[Data records]
┌──

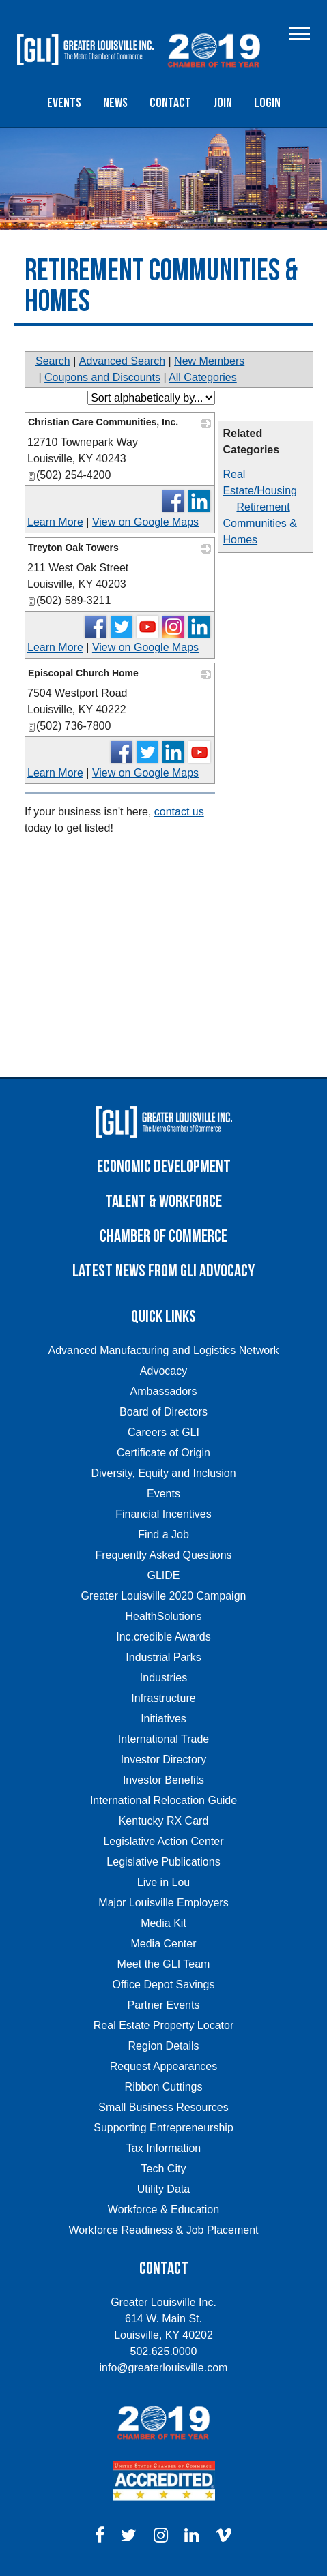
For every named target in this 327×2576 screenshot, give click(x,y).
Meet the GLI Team (163, 1964)
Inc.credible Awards (163, 1637)
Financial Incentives (163, 1514)
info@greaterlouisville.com (164, 2367)
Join (222, 103)
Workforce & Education (163, 2209)
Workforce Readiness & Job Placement (163, 2230)
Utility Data (163, 2189)
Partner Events (164, 2005)
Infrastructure (163, 1698)
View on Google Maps (145, 522)
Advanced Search (122, 361)
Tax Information (163, 2148)
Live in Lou (163, 1882)
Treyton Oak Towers (73, 547)
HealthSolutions (163, 1616)
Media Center (163, 1943)
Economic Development (164, 1167)
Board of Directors (163, 1412)
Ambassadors (163, 1391)
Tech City (163, 2168)
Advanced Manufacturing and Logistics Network (163, 1350)
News (115, 103)
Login (267, 103)
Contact (170, 103)
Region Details (163, 2046)
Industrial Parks (163, 1657)
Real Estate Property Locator (163, 2025)
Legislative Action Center (163, 1841)
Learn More (55, 522)
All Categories (203, 377)
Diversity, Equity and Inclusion (163, 1473)
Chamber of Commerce (163, 1236)
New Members (209, 361)
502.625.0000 (163, 2351)
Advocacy (163, 1371)
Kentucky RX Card (164, 1821)
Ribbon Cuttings (164, 2087)
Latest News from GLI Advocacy (163, 1271)
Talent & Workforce (163, 1201)
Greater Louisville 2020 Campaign (163, 1596)
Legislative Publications (163, 1862)
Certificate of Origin (163, 1452)
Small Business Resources (163, 2107)
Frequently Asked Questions (163, 1555)
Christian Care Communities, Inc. (103, 422)
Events (64, 103)
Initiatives (163, 1718)
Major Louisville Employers (163, 1902)
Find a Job (163, 1534)
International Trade (163, 1739)
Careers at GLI (163, 1432)
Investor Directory (163, 1759)
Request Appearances (163, 2066)
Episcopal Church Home (83, 673)
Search (52, 361)
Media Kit (163, 1923)
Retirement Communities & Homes (259, 523)
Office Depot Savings (163, 1984)
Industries (163, 1677)
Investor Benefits (163, 1780)
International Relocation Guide (163, 1800)
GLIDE (163, 1575)
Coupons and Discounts (102, 377)
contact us (179, 812)
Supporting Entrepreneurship (163, 2127)
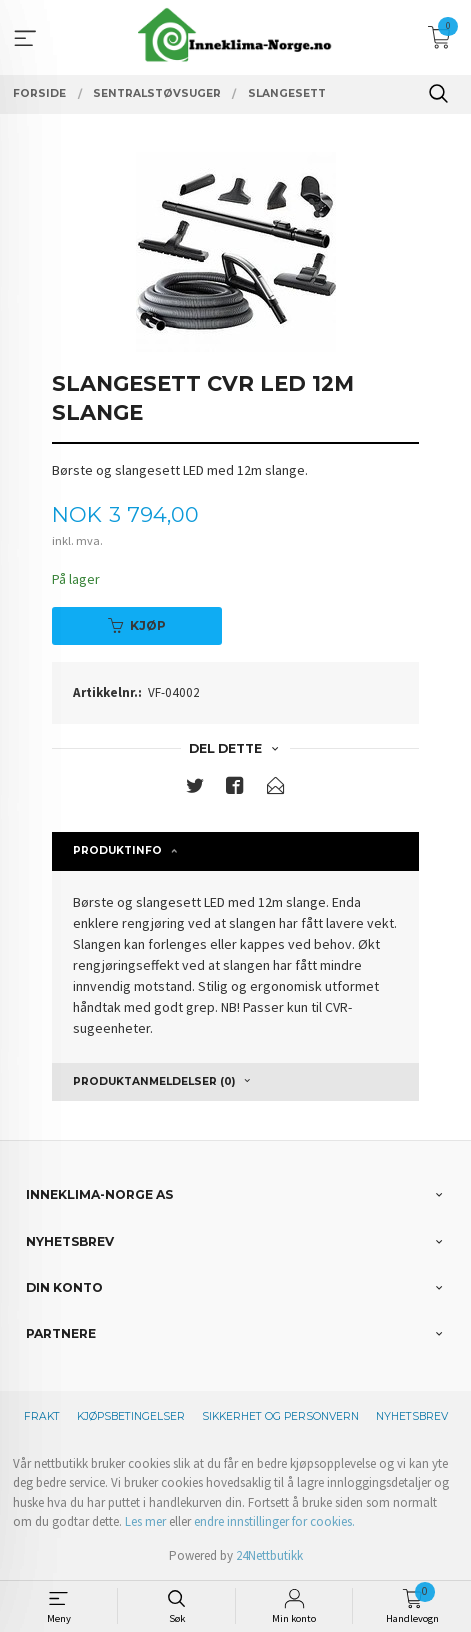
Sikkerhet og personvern (280, 1416)
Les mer (145, 1521)
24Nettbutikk (269, 1555)
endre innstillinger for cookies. (274, 1521)
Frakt (42, 1416)
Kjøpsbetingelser (131, 1416)
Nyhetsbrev (412, 1416)
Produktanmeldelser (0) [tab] (154, 1081)
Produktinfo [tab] (117, 850)
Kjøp (137, 625)
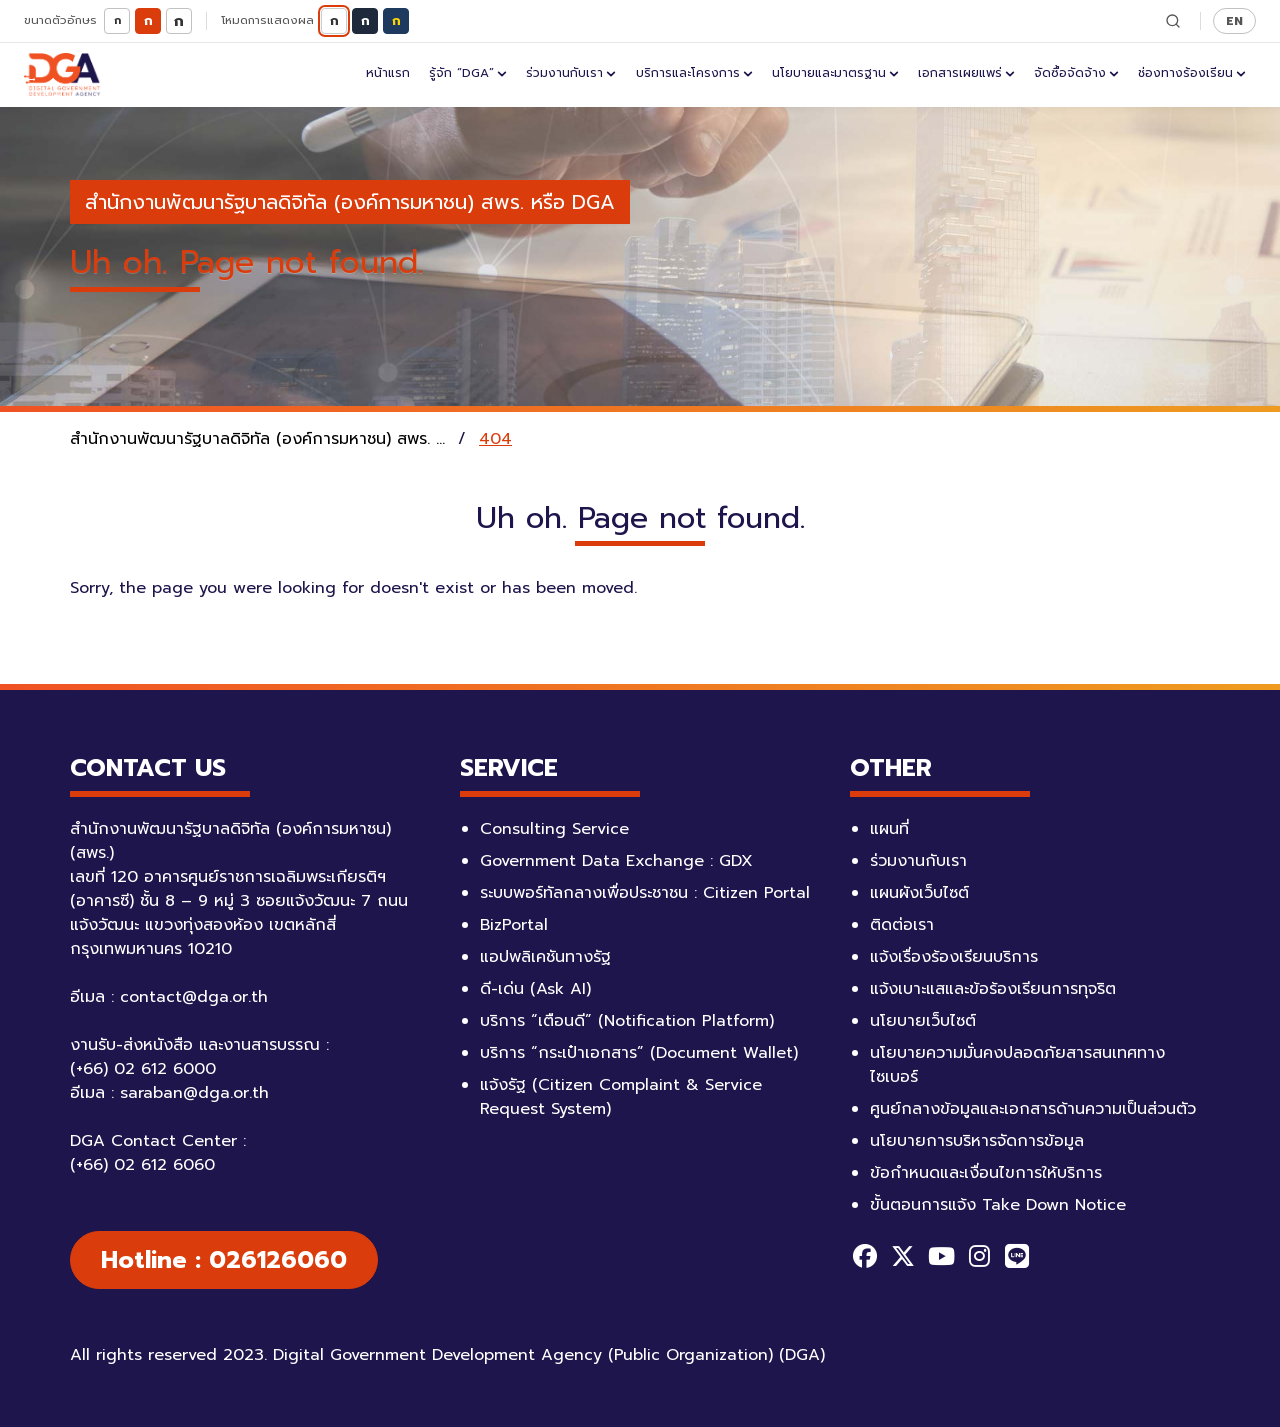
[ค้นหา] (1173, 21)
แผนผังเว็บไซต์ (919, 893)
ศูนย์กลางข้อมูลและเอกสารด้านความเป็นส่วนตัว (1033, 1109)
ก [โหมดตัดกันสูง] (396, 20)
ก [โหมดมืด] (365, 20)
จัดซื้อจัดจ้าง (1076, 73)
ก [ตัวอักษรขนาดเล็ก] (117, 20)
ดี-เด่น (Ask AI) (535, 989)
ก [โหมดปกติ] (334, 20)
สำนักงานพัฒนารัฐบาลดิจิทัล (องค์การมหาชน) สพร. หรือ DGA (350, 202)
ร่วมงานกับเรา (571, 73)
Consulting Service (554, 829)
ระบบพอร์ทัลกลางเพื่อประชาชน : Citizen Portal (645, 893)
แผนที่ (889, 829)
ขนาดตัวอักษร (60, 20)
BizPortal (514, 925)
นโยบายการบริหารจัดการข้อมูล (977, 1141)
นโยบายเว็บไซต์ (923, 1021)
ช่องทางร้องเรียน (1192, 73)
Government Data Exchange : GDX (616, 861)
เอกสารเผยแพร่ (966, 73)
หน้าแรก (388, 73)
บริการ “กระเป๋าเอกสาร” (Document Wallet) (639, 1053)
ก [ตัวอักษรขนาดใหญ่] (179, 20)
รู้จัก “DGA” (468, 73)
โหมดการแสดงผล (267, 20)
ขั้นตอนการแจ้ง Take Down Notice (998, 1205)
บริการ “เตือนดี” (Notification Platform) (627, 1021)
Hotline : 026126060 (224, 1260)
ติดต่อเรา (902, 925)
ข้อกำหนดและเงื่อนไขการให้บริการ (986, 1173)
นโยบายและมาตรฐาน (835, 73)
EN (1234, 20)
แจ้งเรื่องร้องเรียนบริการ (954, 957)
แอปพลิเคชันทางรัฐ (545, 957)
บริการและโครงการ (694, 73)
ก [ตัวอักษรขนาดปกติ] (148, 20)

└──

◆ EXERCISE DIRECTIONS
Rewrite each line in the records, starting at the one containing "Workforce Readiness &" and ending at the one containing "Find a Job (163, 1534)", and output only those lines. Keep each line's wording unchanged, but multiply every coordinate in the answers by 1.2 and round it to a whole number, with halves rounded up.

◆ REPLY TO THE TASK
Workforce Readiness & Job Placement (196, 2676)
Utility Data (196, 2627)
Partner Events (197, 2406)
Infrastructure (196, 2038)
View on Google Maps (174, 626)
Advanced Search (146, 433)
Tax Information (196, 2578)
Live in Lou (196, 2258)
Treyton Oak Towers (88, 656)
HealthSolutions (196, 1939)
Media Center (196, 2332)
Economic Development (197, 1400)
Board of Directors (196, 1694)
Ambassadors (196, 1669)
Tech City (196, 2602)
Advanced Manufacturing and Logistics Network (196, 1620)
News (138, 124)
Login (320, 124)
Contact (204, 124)
Region Details (196, 2455)
Industrial Parks (196, 1988)
Real Estate Property Locator (196, 2430)
Legislative Action Center (196, 2209)
Learn More (66, 626)
All Categories (244, 452)
Diversity, Equity and Inclusion (196, 1768)
Chamber of Commerce (196, 1483)
New Members (251, 433)
502.625.0000 (196, 2821)
Advocacy (196, 1645)
Kentucky RX Card (197, 2185)
Ribbon Cuttings (197, 2504)
Latest News from GLI Advocacy (196, 1525)
Talent & Workforce (196, 1441)
Greater Louisville 2020 Campaign (196, 1915)
Legislative Publications (196, 2234)
Certificate of Origin (196, 1742)
Small Business Resources (196, 2528)
Frequently Asked Questions (196, 1866)
Christian Care Communities, Inc. (124, 506)
Events (77, 124)
Initiatives (196, 2062)
Major Louisville Employers (196, 2282)
Find a Job (196, 1841)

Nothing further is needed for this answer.